**Exercise material**
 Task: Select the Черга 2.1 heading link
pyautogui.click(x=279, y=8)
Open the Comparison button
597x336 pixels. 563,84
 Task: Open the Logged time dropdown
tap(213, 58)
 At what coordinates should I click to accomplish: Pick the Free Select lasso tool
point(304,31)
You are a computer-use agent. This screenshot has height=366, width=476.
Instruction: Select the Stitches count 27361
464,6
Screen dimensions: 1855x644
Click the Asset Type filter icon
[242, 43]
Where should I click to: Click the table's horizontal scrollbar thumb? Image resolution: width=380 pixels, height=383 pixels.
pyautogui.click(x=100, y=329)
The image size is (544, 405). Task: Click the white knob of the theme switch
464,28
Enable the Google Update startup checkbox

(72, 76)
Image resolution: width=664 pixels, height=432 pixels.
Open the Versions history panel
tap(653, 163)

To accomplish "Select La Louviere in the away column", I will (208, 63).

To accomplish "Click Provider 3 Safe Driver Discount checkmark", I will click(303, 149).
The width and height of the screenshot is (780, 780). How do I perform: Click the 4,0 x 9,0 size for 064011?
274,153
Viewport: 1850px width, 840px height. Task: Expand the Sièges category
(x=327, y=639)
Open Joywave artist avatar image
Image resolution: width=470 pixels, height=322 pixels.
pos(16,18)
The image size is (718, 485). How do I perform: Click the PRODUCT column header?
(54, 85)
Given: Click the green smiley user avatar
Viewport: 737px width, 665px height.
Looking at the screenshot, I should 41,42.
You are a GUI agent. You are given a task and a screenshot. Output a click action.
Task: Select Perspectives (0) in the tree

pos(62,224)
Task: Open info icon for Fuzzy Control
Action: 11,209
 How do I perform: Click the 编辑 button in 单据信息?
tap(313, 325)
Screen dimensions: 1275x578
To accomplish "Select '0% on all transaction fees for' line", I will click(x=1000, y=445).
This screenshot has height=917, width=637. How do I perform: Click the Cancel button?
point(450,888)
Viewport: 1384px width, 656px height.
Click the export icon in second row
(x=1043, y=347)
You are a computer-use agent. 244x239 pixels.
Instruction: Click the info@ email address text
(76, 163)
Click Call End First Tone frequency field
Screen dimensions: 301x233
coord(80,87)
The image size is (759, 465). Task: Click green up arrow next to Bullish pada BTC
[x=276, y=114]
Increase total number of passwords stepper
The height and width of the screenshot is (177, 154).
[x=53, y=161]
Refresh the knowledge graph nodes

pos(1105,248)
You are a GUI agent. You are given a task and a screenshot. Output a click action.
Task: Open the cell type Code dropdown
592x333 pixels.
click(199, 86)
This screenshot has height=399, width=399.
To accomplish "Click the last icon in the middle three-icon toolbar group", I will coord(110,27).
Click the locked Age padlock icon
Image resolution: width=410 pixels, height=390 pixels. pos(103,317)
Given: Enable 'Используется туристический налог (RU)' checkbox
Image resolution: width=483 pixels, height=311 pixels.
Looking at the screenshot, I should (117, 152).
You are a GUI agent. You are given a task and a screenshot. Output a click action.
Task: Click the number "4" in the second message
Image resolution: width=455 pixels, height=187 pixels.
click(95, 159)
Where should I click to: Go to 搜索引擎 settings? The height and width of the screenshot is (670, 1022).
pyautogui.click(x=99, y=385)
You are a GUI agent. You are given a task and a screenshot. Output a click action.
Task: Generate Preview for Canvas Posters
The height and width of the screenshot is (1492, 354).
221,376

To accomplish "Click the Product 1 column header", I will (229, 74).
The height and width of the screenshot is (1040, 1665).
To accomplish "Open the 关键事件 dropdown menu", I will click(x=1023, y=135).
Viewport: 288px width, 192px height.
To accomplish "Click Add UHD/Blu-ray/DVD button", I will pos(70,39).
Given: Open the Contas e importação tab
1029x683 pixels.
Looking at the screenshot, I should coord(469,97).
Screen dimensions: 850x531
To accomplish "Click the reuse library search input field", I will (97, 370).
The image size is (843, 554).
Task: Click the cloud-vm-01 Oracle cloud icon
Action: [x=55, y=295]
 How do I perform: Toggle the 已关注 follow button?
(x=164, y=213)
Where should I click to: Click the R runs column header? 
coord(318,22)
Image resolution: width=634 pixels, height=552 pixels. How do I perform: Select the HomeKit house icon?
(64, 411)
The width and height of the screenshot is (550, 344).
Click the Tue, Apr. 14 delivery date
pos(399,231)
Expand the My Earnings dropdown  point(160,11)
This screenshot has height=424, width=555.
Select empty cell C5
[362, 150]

**What you should do**
Reproduce the material above, keeping every line intact.

**Task result**
 Task: Select the Черга 2.1 heading link
pyautogui.click(x=279, y=8)
Open the Comparison button
597x336 pixels. 563,84
 Task: Open the Logged time dropdown
tap(213, 58)
 At what coordinates should I click to accomplish: Pick the Free Select lasso tool
point(304,31)
You are a computer-use agent. This screenshot has height=366, width=476.
Instruction: Select the Stitches count 27361
464,6
Screen dimensions: 1855x644
Click the Asset Type filter icon
[242, 43]
Where should I click to: Click the table's horizontal scrollbar thumb? Image resolution: width=380 pixels, height=383 pixels.
pyautogui.click(x=100, y=329)
The image size is (544, 405). Task: Click the white knob of the theme switch
464,28
Enable the Google Update startup checkbox

(72, 76)
Image resolution: width=664 pixels, height=432 pixels.
Open the Versions history panel
tap(653, 163)

To accomplish "Select La Louviere in the away column", I will (208, 63).

To accomplish "Click Provider 3 Safe Driver Discount checkmark", I will click(303, 149).
The width and height of the screenshot is (780, 780). How do I perform: Click the 4,0 x 9,0 size for 064011?
274,153
Viewport: 1850px width, 840px height. Task: Expand the Sièges category
(x=327, y=639)
Open Joywave artist avatar image
Image resolution: width=470 pixels, height=322 pixels.
pos(16,18)
The image size is (718, 485). How do I perform: Click the PRODUCT column header?
(54, 85)
Given: Click the green smiley user avatar
Viewport: 737px width, 665px height.
Looking at the screenshot, I should 41,42.
You are a GUI agent. You are given a task and a screenshot. Output a click action.
Task: Select Perspectives (0) in the tree

pos(62,224)
Task: Open info icon for Fuzzy Control
Action: 11,209
 How do I perform: Click the 编辑 button in 单据信息?
tap(313, 325)
Screen dimensions: 1275x578
To accomplish "Select '0% on all transaction fees for' line", I will click(x=1000, y=445).
This screenshot has height=917, width=637. How do I perform: Click the Cancel button?
point(450,888)
Viewport: 1384px width, 656px height.
Click the export icon in second row
(x=1043, y=347)
You are a computer-use agent. 244x239 pixels.
Instruction: Click the info@ email address text
(76, 163)
Click Call End First Tone frequency field
Screen dimensions: 301x233
coord(80,87)
The image size is (759, 465). Task: Click green up arrow next to Bullish pada BTC
[x=276, y=114]
Increase total number of passwords stepper
The height and width of the screenshot is (177, 154).
[x=53, y=161]
Refresh the knowledge graph nodes

pos(1105,248)
You are a GUI agent. You are given a task and a screenshot. Output a click action.
Task: Open the cell type Code dropdown
592x333 pixels.
click(199, 86)
This screenshot has height=399, width=399.
To accomplish "Click the last icon in the middle three-icon toolbar group", I will coord(110,27).
Click the locked Age padlock icon
Image resolution: width=410 pixels, height=390 pixels. pos(103,317)
Given: Enable 'Используется туристический налог (RU)' checkbox
Image resolution: width=483 pixels, height=311 pixels.
Looking at the screenshot, I should (117, 152).
You are a GUI agent. You are given a task and a screenshot. Output a click action.
Task: Click the number "4" in the second message
Image resolution: width=455 pixels, height=187 pixels.
click(95, 159)
Where should I click to: Go to 搜索引擎 settings? The height and width of the screenshot is (670, 1022).
pyautogui.click(x=99, y=385)
You are a GUI agent. You are given a task and a screenshot. Output a click action.
Task: Generate Preview for Canvas Posters
The height and width of the screenshot is (1492, 354).
221,376

To accomplish "Click the Product 1 column header", I will (229, 74).
The height and width of the screenshot is (1040, 1665).
To accomplish "Open the 关键事件 dropdown menu", I will click(x=1023, y=135).
Viewport: 288px width, 192px height.
To accomplish "Click Add UHD/Blu-ray/DVD button", I will pos(70,39).
Given: Open the Contas e importação tab
1029x683 pixels.
Looking at the screenshot, I should coord(469,97).
Screen dimensions: 850x531
To accomplish "Click the reuse library search input field", I will (97, 370).
The image size is (843, 554).
Task: Click the cloud-vm-01 Oracle cloud icon
Action: [x=55, y=295]
 How do I perform: Toggle the 已关注 follow button?
(x=164, y=213)
Where should I click to: Click the R runs column header? 
coord(318,22)
Image resolution: width=634 pixels, height=552 pixels. How do I perform: Select the HomeKit house icon?
(64, 411)
The width and height of the screenshot is (550, 344).
Click the Tue, Apr. 14 delivery date
pos(399,231)
Expand the My Earnings dropdown  point(160,11)
This screenshot has height=424, width=555.
Select empty cell C5
[362, 150]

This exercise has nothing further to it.